AIM: Render all the items below as a Markdown table with the columns Row and Line, giving each line its own numbered row and omitting blank lines.

Click-target data
● ● ●
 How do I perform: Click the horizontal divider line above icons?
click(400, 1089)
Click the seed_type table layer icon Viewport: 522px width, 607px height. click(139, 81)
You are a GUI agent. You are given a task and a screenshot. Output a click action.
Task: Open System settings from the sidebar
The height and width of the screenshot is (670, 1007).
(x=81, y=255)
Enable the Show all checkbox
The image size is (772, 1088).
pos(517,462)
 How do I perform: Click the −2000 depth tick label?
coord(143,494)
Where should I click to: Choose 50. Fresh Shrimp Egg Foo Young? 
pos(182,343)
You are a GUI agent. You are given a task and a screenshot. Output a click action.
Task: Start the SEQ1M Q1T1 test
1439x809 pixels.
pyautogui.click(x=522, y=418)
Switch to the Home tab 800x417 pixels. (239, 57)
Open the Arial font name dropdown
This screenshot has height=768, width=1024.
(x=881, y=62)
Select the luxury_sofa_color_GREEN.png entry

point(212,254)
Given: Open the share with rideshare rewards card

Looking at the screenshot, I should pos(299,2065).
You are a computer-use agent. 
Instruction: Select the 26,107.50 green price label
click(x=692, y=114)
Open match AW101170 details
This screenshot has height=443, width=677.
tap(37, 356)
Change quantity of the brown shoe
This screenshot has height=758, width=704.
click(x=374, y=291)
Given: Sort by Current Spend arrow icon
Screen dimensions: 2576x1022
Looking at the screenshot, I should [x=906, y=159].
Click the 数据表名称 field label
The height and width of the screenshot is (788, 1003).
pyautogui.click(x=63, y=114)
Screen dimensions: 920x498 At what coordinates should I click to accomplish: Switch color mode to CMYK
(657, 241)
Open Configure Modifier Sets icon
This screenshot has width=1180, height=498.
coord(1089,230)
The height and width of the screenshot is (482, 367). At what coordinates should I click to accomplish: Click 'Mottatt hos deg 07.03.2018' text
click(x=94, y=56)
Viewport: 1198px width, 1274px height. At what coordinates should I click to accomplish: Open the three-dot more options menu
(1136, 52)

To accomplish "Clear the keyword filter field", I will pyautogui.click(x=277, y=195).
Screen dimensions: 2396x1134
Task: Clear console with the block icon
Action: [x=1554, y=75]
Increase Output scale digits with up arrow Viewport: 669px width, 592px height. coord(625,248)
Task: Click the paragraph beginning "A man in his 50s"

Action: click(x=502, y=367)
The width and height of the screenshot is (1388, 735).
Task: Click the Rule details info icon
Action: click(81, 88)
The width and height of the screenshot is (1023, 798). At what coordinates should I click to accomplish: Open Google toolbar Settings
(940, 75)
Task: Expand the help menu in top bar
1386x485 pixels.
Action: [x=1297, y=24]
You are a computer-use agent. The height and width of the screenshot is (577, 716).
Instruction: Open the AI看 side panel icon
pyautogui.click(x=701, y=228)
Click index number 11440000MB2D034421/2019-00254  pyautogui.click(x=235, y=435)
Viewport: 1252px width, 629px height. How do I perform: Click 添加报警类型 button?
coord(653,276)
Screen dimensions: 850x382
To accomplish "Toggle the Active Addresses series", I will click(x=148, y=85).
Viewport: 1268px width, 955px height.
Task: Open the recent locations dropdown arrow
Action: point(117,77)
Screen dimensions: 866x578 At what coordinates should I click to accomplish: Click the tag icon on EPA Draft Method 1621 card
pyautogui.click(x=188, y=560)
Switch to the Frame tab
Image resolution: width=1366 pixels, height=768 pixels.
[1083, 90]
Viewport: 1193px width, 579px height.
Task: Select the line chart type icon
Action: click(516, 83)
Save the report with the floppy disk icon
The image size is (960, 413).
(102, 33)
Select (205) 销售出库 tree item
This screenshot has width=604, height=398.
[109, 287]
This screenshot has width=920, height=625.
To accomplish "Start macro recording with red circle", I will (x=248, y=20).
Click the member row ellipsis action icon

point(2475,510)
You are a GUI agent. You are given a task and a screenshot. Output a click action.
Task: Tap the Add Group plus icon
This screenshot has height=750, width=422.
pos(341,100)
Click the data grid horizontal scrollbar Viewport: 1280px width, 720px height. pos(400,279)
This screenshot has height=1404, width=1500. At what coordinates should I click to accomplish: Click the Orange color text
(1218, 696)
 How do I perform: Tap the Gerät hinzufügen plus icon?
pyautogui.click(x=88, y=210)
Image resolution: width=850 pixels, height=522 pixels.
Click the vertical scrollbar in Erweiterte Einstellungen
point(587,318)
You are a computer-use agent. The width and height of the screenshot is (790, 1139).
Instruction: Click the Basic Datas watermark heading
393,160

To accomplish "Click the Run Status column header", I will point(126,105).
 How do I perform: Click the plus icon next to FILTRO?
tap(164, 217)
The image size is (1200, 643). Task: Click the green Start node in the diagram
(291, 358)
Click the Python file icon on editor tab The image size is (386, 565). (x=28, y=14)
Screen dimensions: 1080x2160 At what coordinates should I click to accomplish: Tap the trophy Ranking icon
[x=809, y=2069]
● ● ●
OUTPUT BELOW:
| Row | Line |
|---|---|
| 1 |  How do I perform: Click the horizontal divider line above icons? |
| 2 | click(400, 1089) |
| 3 | Click the seed_type table layer icon Viewport: 522px width, 607px height. click(139, 81) |
| 4 | You are a GUI agent. You are given a task and a screenshot. Output a click action. |
| 5 | Task: Open System settings from the sidebar |
| 6 | The height and width of the screenshot is (670, 1007). |
| 7 | (x=81, y=255) |
| 8 | Enable the Show all checkbox |
| 9 | The image size is (772, 1088). |
| 10 | pos(517,462) |
| 11 |  How do I perform: Click the −2000 depth tick label? |
| 12 | coord(143,494) |
| 13 | Where should I click to: Choose 50. Fresh Shrimp Egg Foo Young?  |
| 14 | pos(182,343) |
| 15 | You are a GUI agent. You are given a task and a screenshot. Output a click action. |
| 16 | Task: Start the SEQ1M Q1T1 test |
| 17 | 1439x809 pixels. |
| 18 | pyautogui.click(x=522, y=418) |
| 19 | Switch to the Home tab 800x417 pixels. (239, 57) |
| 20 | Open the Arial font name dropdown |
| 21 | This screenshot has height=768, width=1024. |
| 22 | (x=881, y=62) |
| 23 | Select the luxury_sofa_color_GREEN.png entry |
| 24 | point(212,254) |
| 25 | Given: Open the share with rideshare rewards card |
| 26 | Looking at the screenshot, I should pos(299,2065). |
| 27 | You are a computer-use agent.  |
| 28 | Instruction: Select the 26,107.50 green price label |
| 29 | click(x=692, y=114) |
| 30 | Open match AW101170 details |
| 31 | This screenshot has height=443, width=677. |
| 32 | tap(37, 356) |
| 33 | Change quantity of the brown shoe |
| 34 | This screenshot has height=758, width=704. |
| 35 | click(x=374, y=291) |
| 36 | Given: Sort by Current Spend arrow icon |
| 37 | Screen dimensions: 2576x1022 |
| 38 | Looking at the screenshot, I should [x=906, y=159]. |
| 39 | Click the 数据表名称 field label |
| 40 | The height and width of the screenshot is (788, 1003). |
| 41 | pyautogui.click(x=63, y=114) |
| 42 | Screen dimensions: 920x498 At what coordinates should I click to accomplish: Switch color mode to CMYK |
| 43 | (657, 241) |
| 44 | Open Configure Modifier Sets icon |
| 45 | This screenshot has width=1180, height=498. |
| 46 | coord(1089,230) |
| 47 | The height and width of the screenshot is (482, 367). At what coordinates should I click to accomplish: Click 'Mottatt hos deg 07.03.2018' text |
| 48 | click(x=94, y=56) |
| 49 | Viewport: 1198px width, 1274px height. At what coordinates should I click to accomplish: Open the three-dot more options menu |
| 50 | (1136, 52) |
| 51 | To accomplish "Clear the keyword filter field", I will pyautogui.click(x=277, y=195). |
| 52 | Screen dimensions: 2396x1134 |
| 53 | Task: Clear console with the block icon |
| 54 | Action: [x=1554, y=75] |
| 55 | Increase Output scale digits with up arrow Viewport: 669px width, 592px height. coord(625,248) |
| 56 | Task: Click the paragraph beginning "A man in his 50s" |
| 57 | Action: click(x=502, y=367) |
| 58 | The width and height of the screenshot is (1388, 735). |
| 59 | Task: Click the Rule details info icon |
| 60 | Action: click(81, 88) |
| 61 | The width and height of the screenshot is (1023, 798). At what coordinates should I click to accomplish: Open Google toolbar Settings |
| 62 | (940, 75) |
| 63 | Task: Expand the help menu in top bar |
| 64 | 1386x485 pixels. |
| 65 | Action: [x=1297, y=24] |
| 66 | You are a computer-use agent. The height and width of the screenshot is (577, 716). |
| 67 | Instruction: Open the AI看 side panel icon |
| 68 | pyautogui.click(x=701, y=228) |
| 69 | Click index number 11440000MB2D034421/2019-00254  pyautogui.click(x=235, y=435) |
| 70 | Viewport: 1252px width, 629px height. How do I perform: Click 添加报警类型 button? |
| 71 | coord(653,276) |
| 72 | Screen dimensions: 850x382 |
| 73 | To accomplish "Toggle the Active Addresses series", I will click(x=148, y=85). |
| 74 | Viewport: 1268px width, 955px height. |
| 75 | Task: Open the recent locations dropdown arrow |
| 76 | Action: point(117,77) |
| 77 | Screen dimensions: 866x578 At what coordinates should I click to accomplish: Click the tag icon on EPA Draft Method 1621 card |
| 78 | pyautogui.click(x=188, y=560) |
| 79 | Switch to the Frame tab |
| 80 | Image resolution: width=1366 pixels, height=768 pixels. |
| 81 | [1083, 90] |
| 82 | Viewport: 1193px width, 579px height. |
| 83 | Task: Select the line chart type icon |
| 84 | Action: click(516, 83) |
| 85 | Save the report with the floppy disk icon |
| 86 | The image size is (960, 413). |
| 87 | (102, 33) |
| 88 | Select (205) 销售出库 tree item |
| 89 | This screenshot has width=604, height=398. |
| 90 | [109, 287] |
| 91 | This screenshot has width=920, height=625. |
| 92 | To accomplish "Start macro recording with red circle", I will (x=248, y=20). |
| 93 | Click the member row ellipsis action icon |
| 94 | point(2475,510) |
| 95 | You are a GUI agent. You are given a task and a screenshot. Output a click action. |
| 96 | Task: Tap the Add Group plus icon |
| 97 | This screenshot has height=750, width=422. |
| 98 | pos(341,100) |
| 99 | Click the data grid horizontal scrollbar Viewport: 1280px width, 720px height. pos(400,279) |
| 100 | This screenshot has height=1404, width=1500. At what coordinates should I click to accomplish: Click the Orange color text |
| 101 | (1218, 696) |
| 102 |  How do I perform: Tap the Gerät hinzufügen plus icon? |
| 103 | pyautogui.click(x=88, y=210) |
| 104 | Image resolution: width=850 pixels, height=522 pixels. |
| 105 | Click the vertical scrollbar in Erweiterte Einstellungen |
| 106 | point(587,318) |
| 107 | You are a computer-use agent. The width and height of the screenshot is (790, 1139). |
| 108 | Instruction: Click the Basic Datas watermark heading |
| 109 | 393,160 |
| 110 | To accomplish "Click the Run Status column header", I will point(126,105). |
| 111 |  How do I perform: Click the plus icon next to FILTRO? |
| 112 | tap(164, 217) |
| 113 | The image size is (1200, 643). Task: Click the green Start node in the diagram |
| 114 | (291, 358) |
| 115 | Click the Python file icon on editor tab The image size is (386, 565). (x=28, y=14) |
| 116 | Screen dimensions: 1080x2160 At what coordinates should I click to accomplish: Tap the trophy Ranking icon |
| 117 | [x=809, y=2069] |